« L'objectif (final) du contrat est formulé sur la base des fins subjectifs (« les intentions des parties ») et des objectifs objectifs du contrat. Cependant, dans le conflit entre elles, le but subjectif (« l'intention des parties ») a le dessus... De plus, dans le cadre de l'objectif subjectif, une préférence normative est accordée à l'intention qui découle du langage ordinaire et naturel du contrat, plutôt qu'à l'intention qui découle de son langage inhabituel ou de circonstances externes... Ainsi, il ne s'agit pas d'un test en deux étapes où le langage clair ou non clair du contrat sert de point de fondu de preuve, mais plutôt d'un test en une seule étape, dans lequel il y a un mouvement constant du langage du contrat vers ses circonstances externes, tout en créant une présomption contradictoire que l'objectif du contrat découle du langage ordinaire du contrat. Cette présomption peut être contredite par l'ensemble des circonstances » (ibid., aux pages 313-314).
Dans une discussion sur la relation entre le but subjectif et l'objectif dans l'interprétation des contrats, qu'il a éditée dans son livre « L'Interprétation du contrat », le président Barak a écrit ce qui suit :
« Bien que chaque contrat ait à la fois un but subjectif et un objectif objectif, le statut de ces fins varie selon la nature du contrat. Dans le contrat bilatéral habituel (commercial ou personnel), le statut de priorité est accordé à l'objectif subjectif. Plus le contrat s'éloigne du paradigme du contrat bilatéral ordinaire, plus la place de l'objectif est forte... En effet, plus la nature « publique » du contrat augmente, plus l'objectif objectif est important... Cependant, quelle que soit l'essence du contrat, il y aura toujours un but subjectif en lui, et ce but subjectif prévaudra toujours en conflit avec l'objectif » (ibid., pp. 388-389).
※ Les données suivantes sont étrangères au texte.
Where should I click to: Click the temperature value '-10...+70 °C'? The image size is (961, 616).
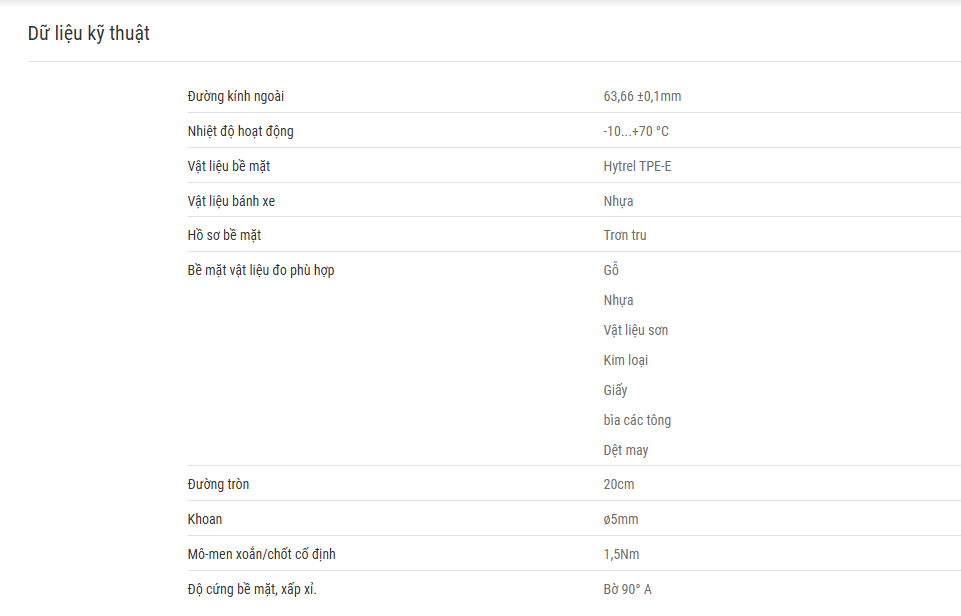coord(636,131)
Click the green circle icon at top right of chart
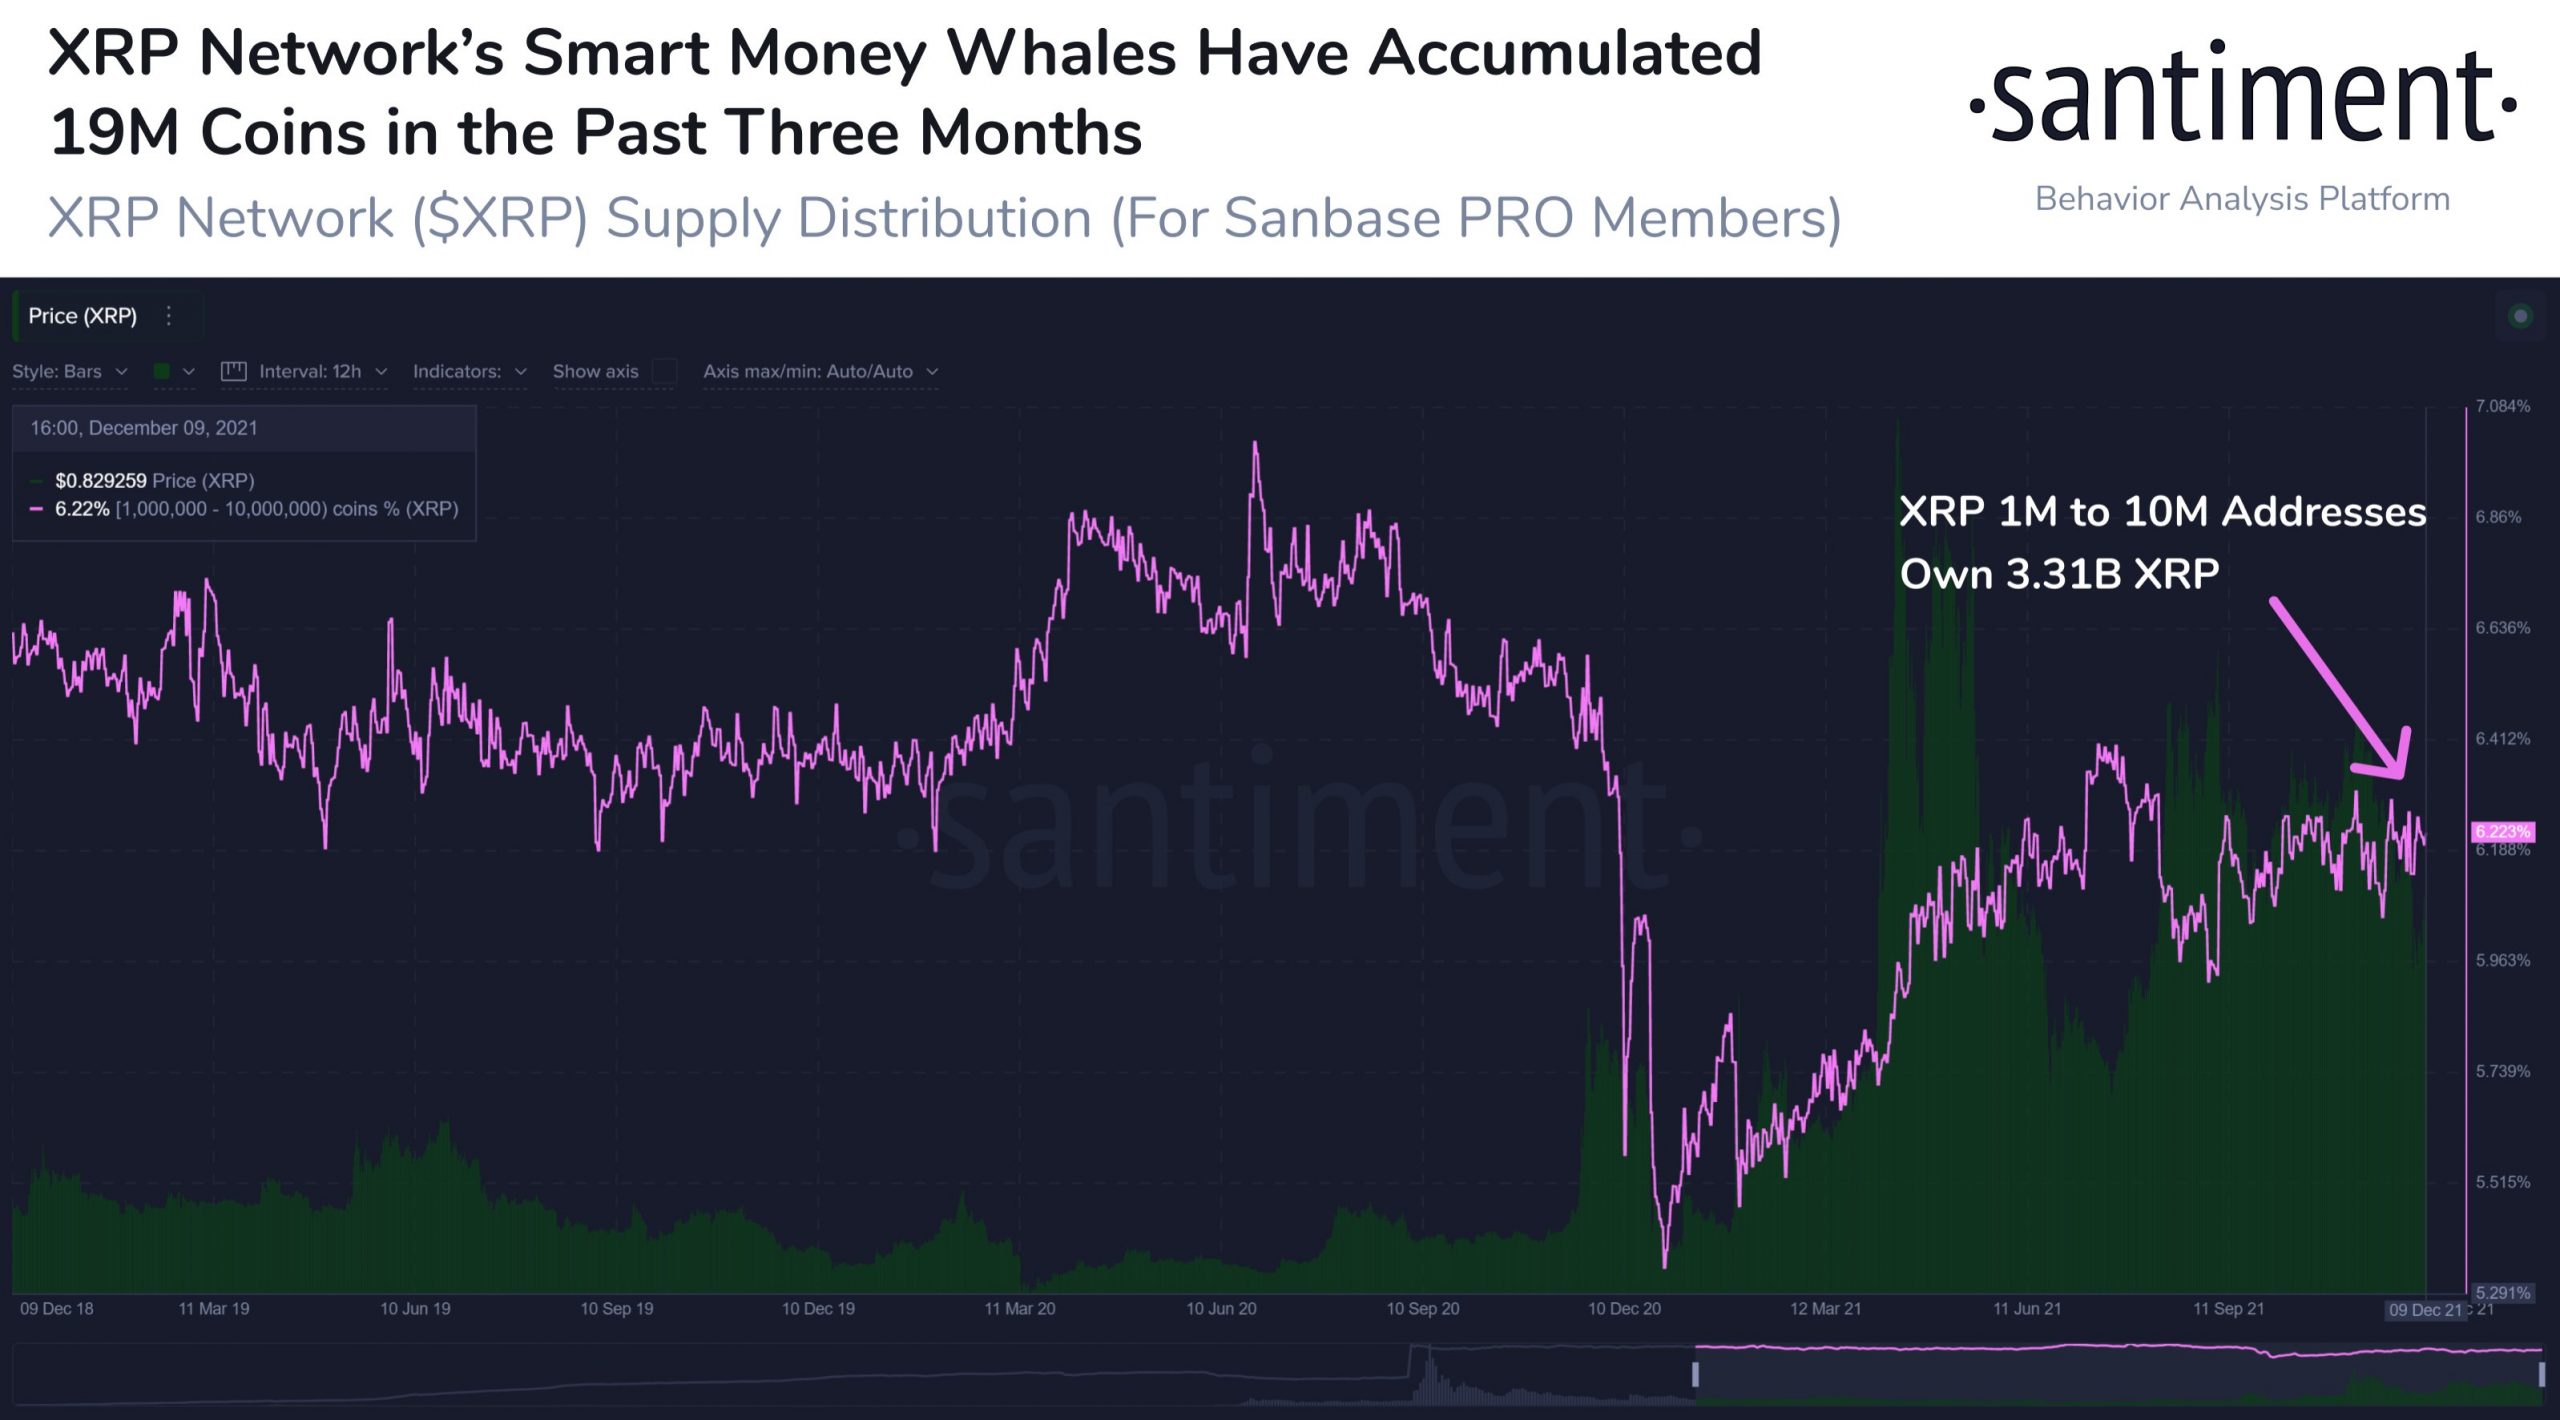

La règle d'Apropim s'intègre donc aux valeurs fondamentales de notre système et fait partie intégrante d'une vision globale du monde exégétique. Cependant, l'application de ce concept en droit privé et le processus de retrace de l'objectif subjectif des parties au contrat, tout en tenant compte de l'objectif final, nécessitent en effet une procédure complexe et l'utilisation appropriée et proportionnée des outils d'interprétation à la disposition du tribunal, tout en passant d'une affaire à l'autre. La décision Apropim a tracé la voie, et sa mise en œuvre fait partie du dynamisme et du développement qui caractérisent l'évolution de notre système juridique. Notre décision, malgré les controverses qu'elle suscite, repose entièrement sur le point de départ que la règle Apropim tient à elle seule. Nous acceptons que la recherche de l'objectif du contrat n'est pas détachée de l'environnement contractuel dans lequel il est implanté, ni de la nature du contrat et de ses circonstances concrètes, dans la mesure où elles sont intégrées aux principes objectifs de l'environnement juridique et social dans lequel le contrat a été formulé. Comme dans toute autre affaire, la demande est examinée et formulée de cas en cas, tout en maintenant les proportions et l'équilibre dans lesquels se déroule le processus d'interprétation, et de cela nous ne devons ni craindre ni reculer. C'est un processus en cours qui doit être mis en œuvre avec retenue et un examen minutieux exigé par la nature du contrat, en tenant compte également de son objectif objectif, qui est appris notamment de l'identité des parties.